Dataset excerpts:
####################

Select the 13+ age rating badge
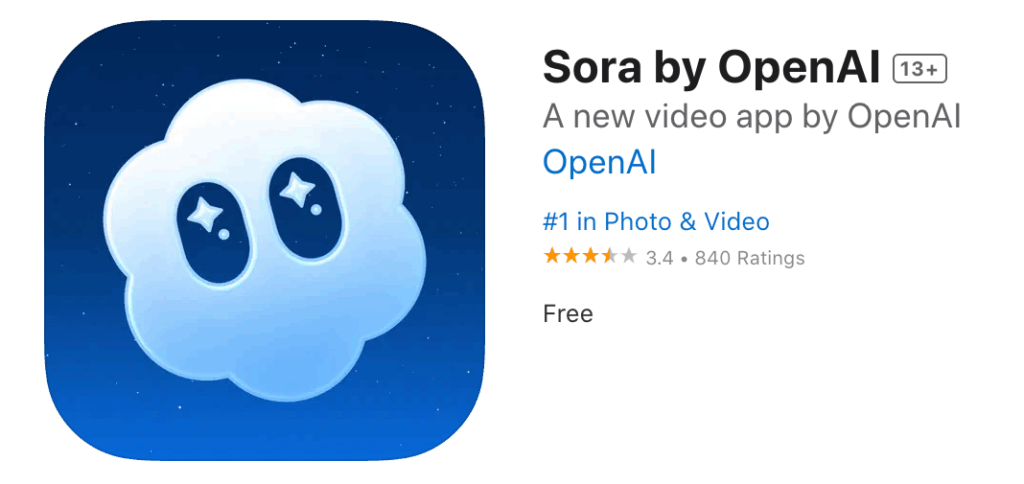This screenshot has width=1024, height=484. [920, 68]
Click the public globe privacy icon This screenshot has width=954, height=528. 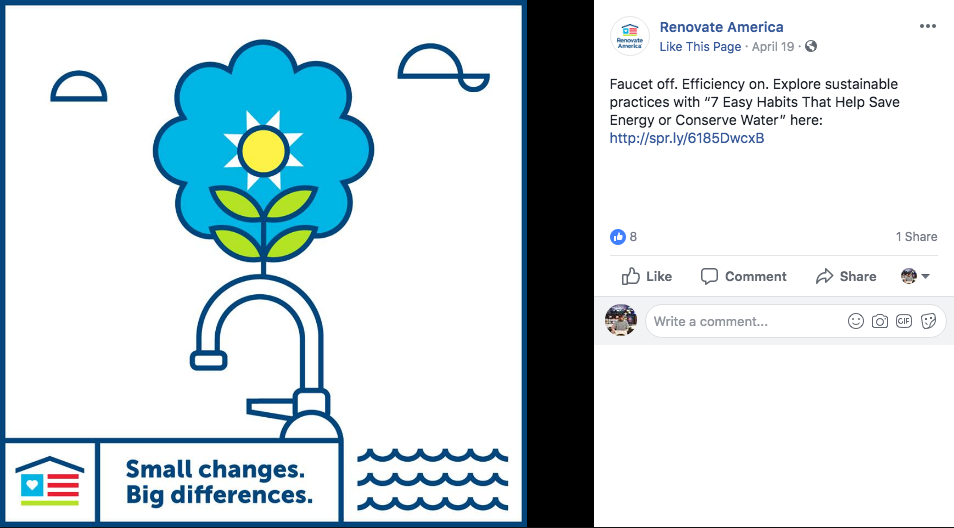click(x=810, y=46)
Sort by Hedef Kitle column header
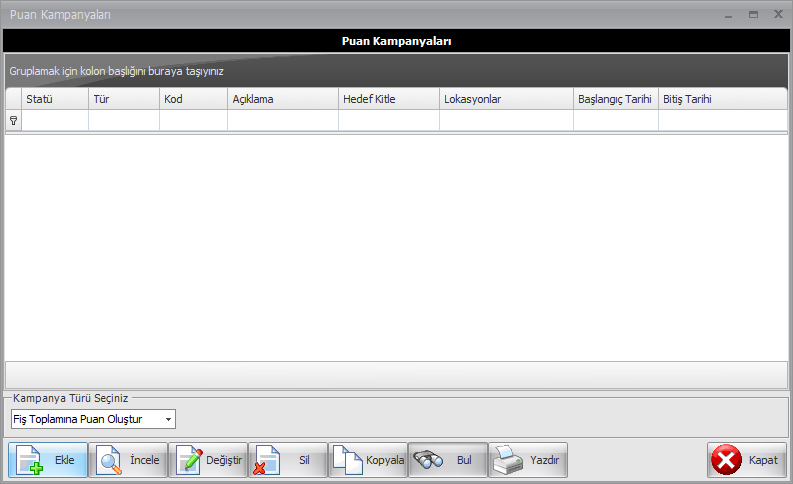 point(388,99)
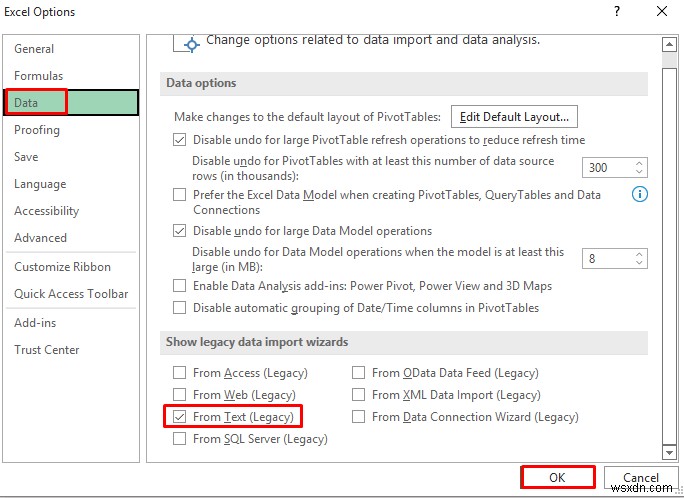Switch to the Advanced options category
Viewport: 684px width, 498px height.
(x=40, y=238)
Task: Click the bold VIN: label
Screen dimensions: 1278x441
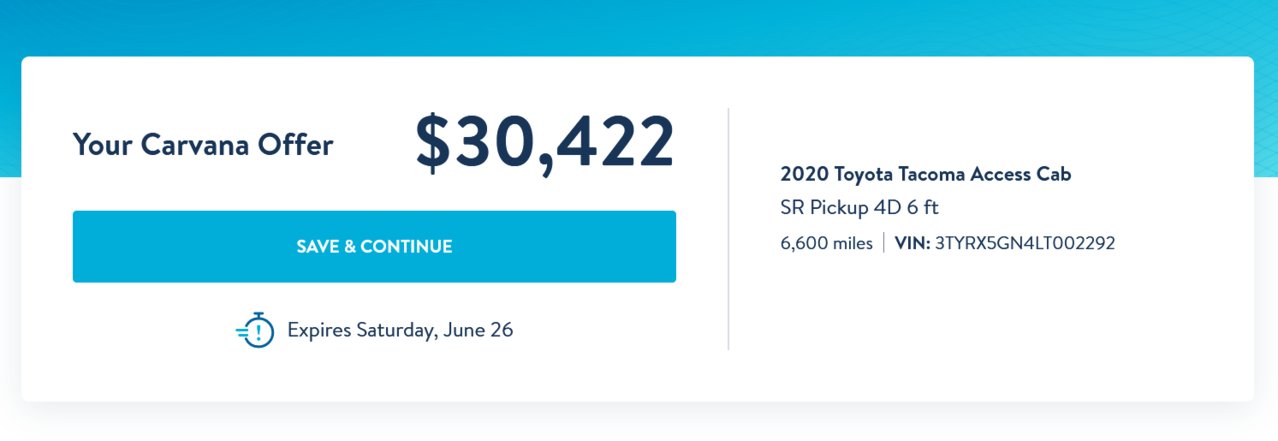Action: 912,243
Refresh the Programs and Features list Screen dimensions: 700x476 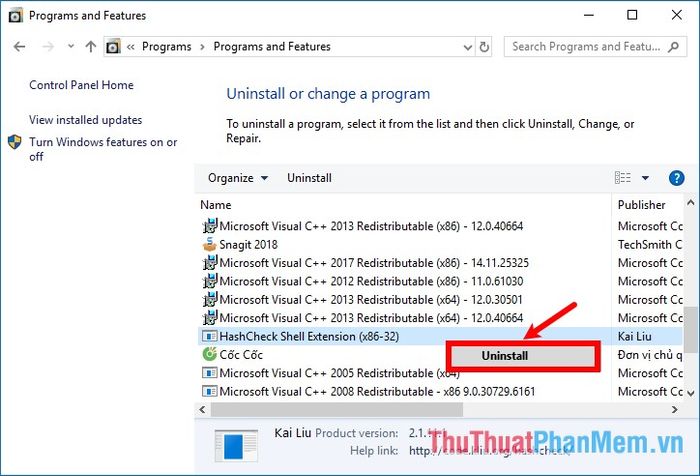[484, 46]
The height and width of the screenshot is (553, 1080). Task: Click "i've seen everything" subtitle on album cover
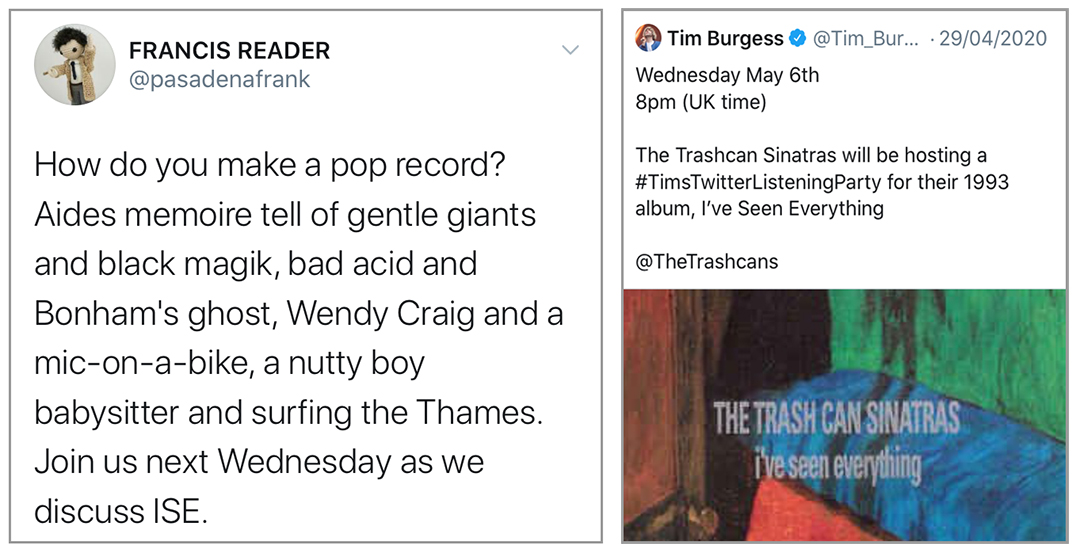pos(836,466)
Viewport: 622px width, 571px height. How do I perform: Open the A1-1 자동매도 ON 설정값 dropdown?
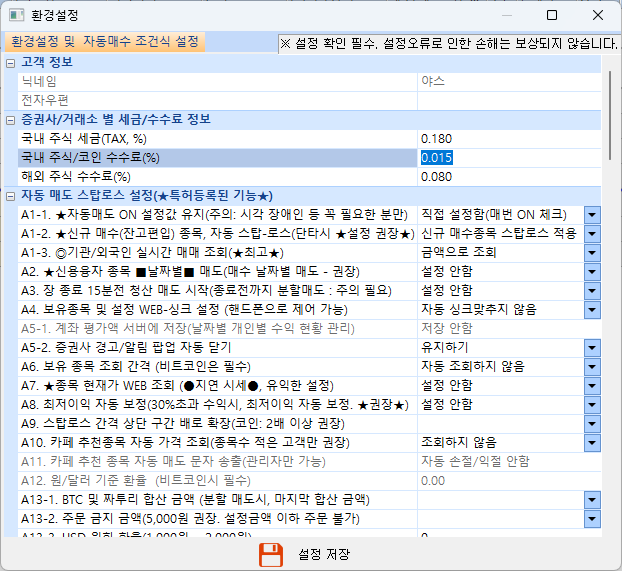591,214
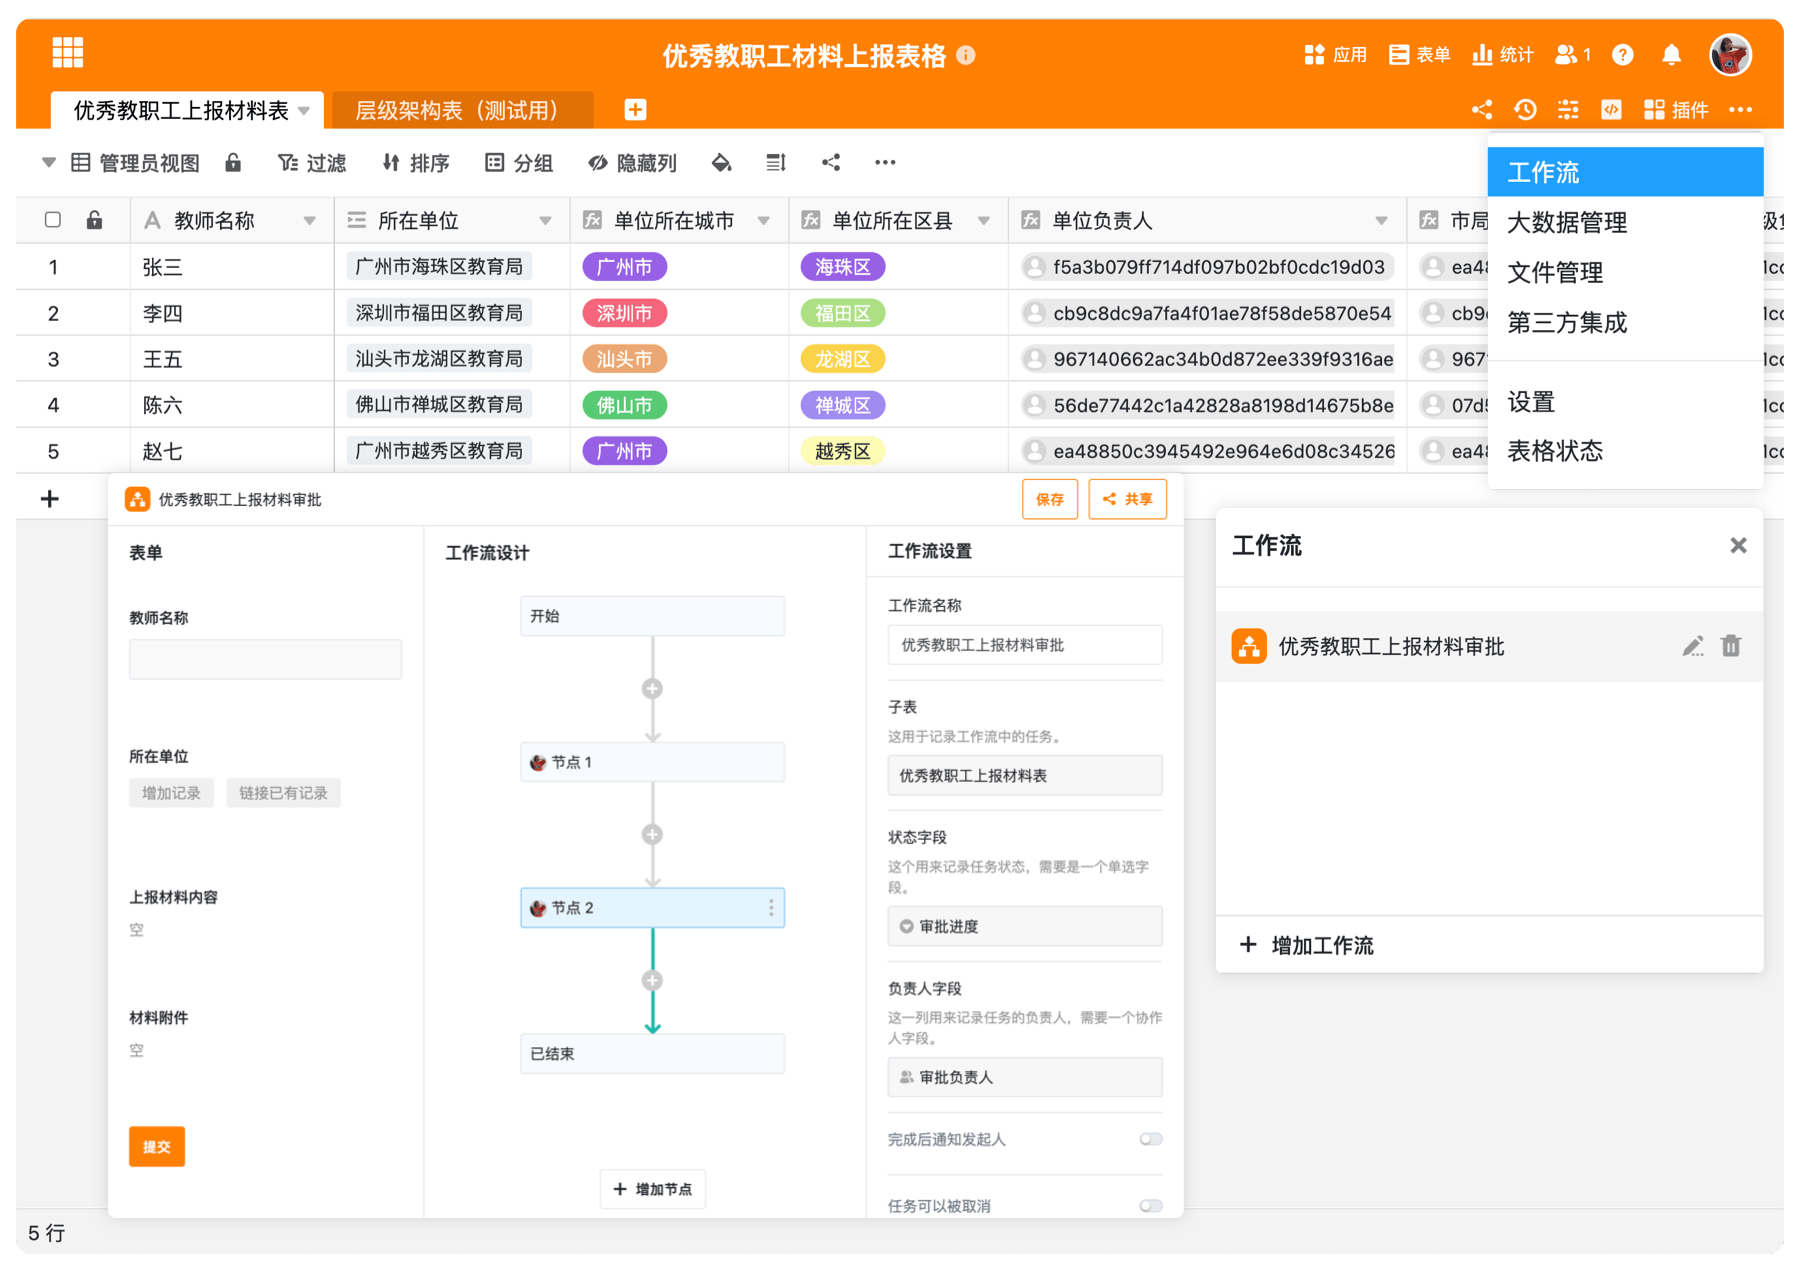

####################

▶ _Goal of the exercise_
Set down exactly and only the lines from the line that contains "The height and" through the last line of the entries above, with both of those lines included and the pictures left out.

▶ _Exercise output_
The height and width of the screenshot is (553, 1080). Task: Click "i've seen everything" subtitle on album cover
pos(836,466)
Viewport: 622px width, 571px height. How do I perform: Open the A1-1 자동매도 ON 설정값 dropdown?
591,214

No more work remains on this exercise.